Amid the rapid adoption of generative AI programs, many educators have voiced concerns about students misusing the systems to ghostwrite their written assignments. It didn’t take long for multiple digital “AI detection” tools to arrive on the scene, many of which claimed to accurately parse original human writing from text authored by large language models (LLMs) such as OpenAI’s ChatGPT. But a new study indicates that such solutions may only create more headaches for both teachers and students. These AI detection tools are severely biased, the authors found, and inaccurate when it comes to non-native English speakers.
A Stanford University team led by senior author James Zou, an assistant professor of Biomedical Data Science, as well as Computer Science and Electrical Engineering, recently amassed 91 non-native English speakers’ essays written for the popular Test of English as a Second Language (TOEFL) assessment. They then fed the essays into seven GPT detector programs. According to Zou’s results, over half of the writing samples were misclassified as AI-authored, while native speaker sample detection remained nearly perfect.
“This raises a pivotal question: if AI-generated content can easily evade detection while human text is frequently misclassified, how effective are these detectors truly?” asks Zou’s team in a paper published on Monday in the journal Patterns.
The main issue stems from what’s known as “text perplexity,” which refers to a written work’s amount of creative, surprising word choices. AI programs like ChatGPT are designed to simulate “low perplexity” in order to mimic more generalized human speech patterns. Of course, this poses a potential problem for anyone who happens to use arguably more standardized, common sentence structures and word choice. “If you use common English words, the detectors will give a low perplexity score, meaning my essay is likely to be flagged as AI-generated,” said Zou in a statement. “If you use complex and fancier words, then it’s more likely to be classified as ‘human written’ by the algorithms.”
Zou’s team then went a step further to test the detection programs’ parameters by feeding those same 91 essays into ChatGPT before asking the LLM to punch-up the writing. Those more “sophisticated” edits were then thrown back through the seven detection programs—only to have many of them reclassified as written by humans.
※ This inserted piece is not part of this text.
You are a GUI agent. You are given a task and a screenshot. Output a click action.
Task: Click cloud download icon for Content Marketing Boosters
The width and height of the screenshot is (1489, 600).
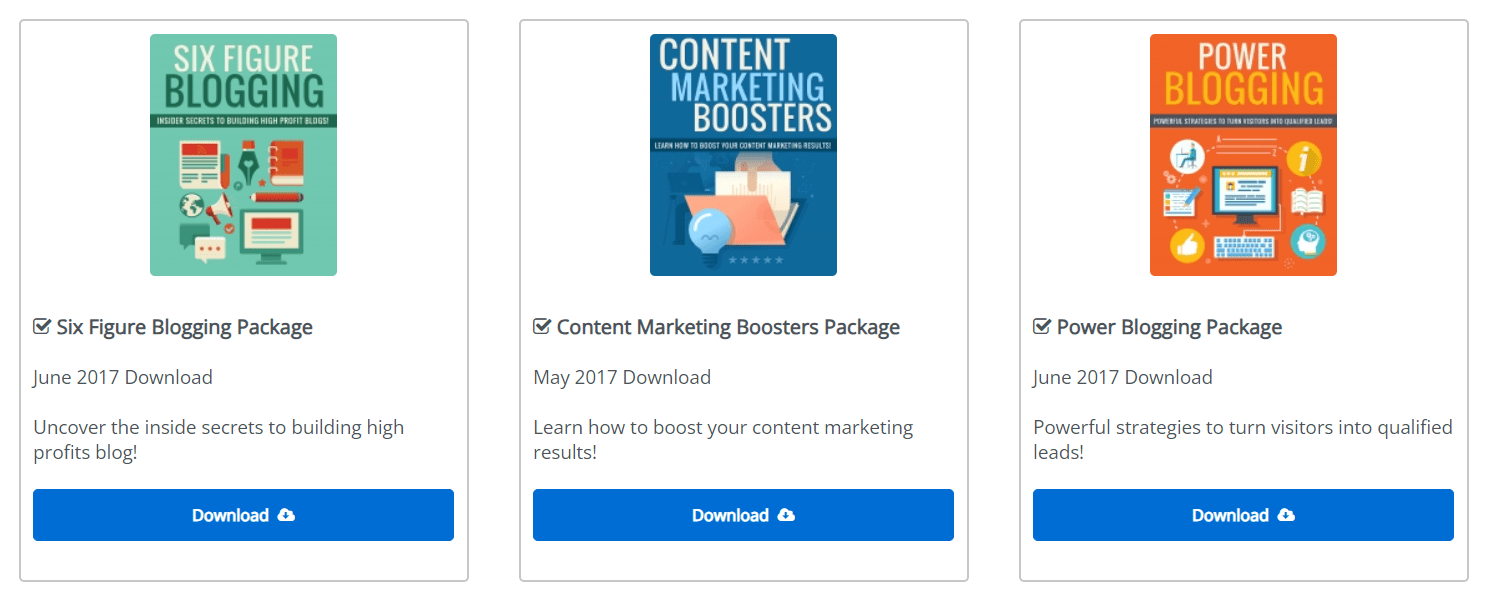coord(786,515)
So, while AI-generated written content often isn’t great, neither apparently are the currently available tools to identify it. “The detectors are just too unreliable at this time, and the stakes are too high for the students, to put our faith in these technologies without rigorous evaluation and significant refinements,” Zou recently argued. Regardless of his statement’s perplexity rating, it’s a sentiment that’s hard to refute.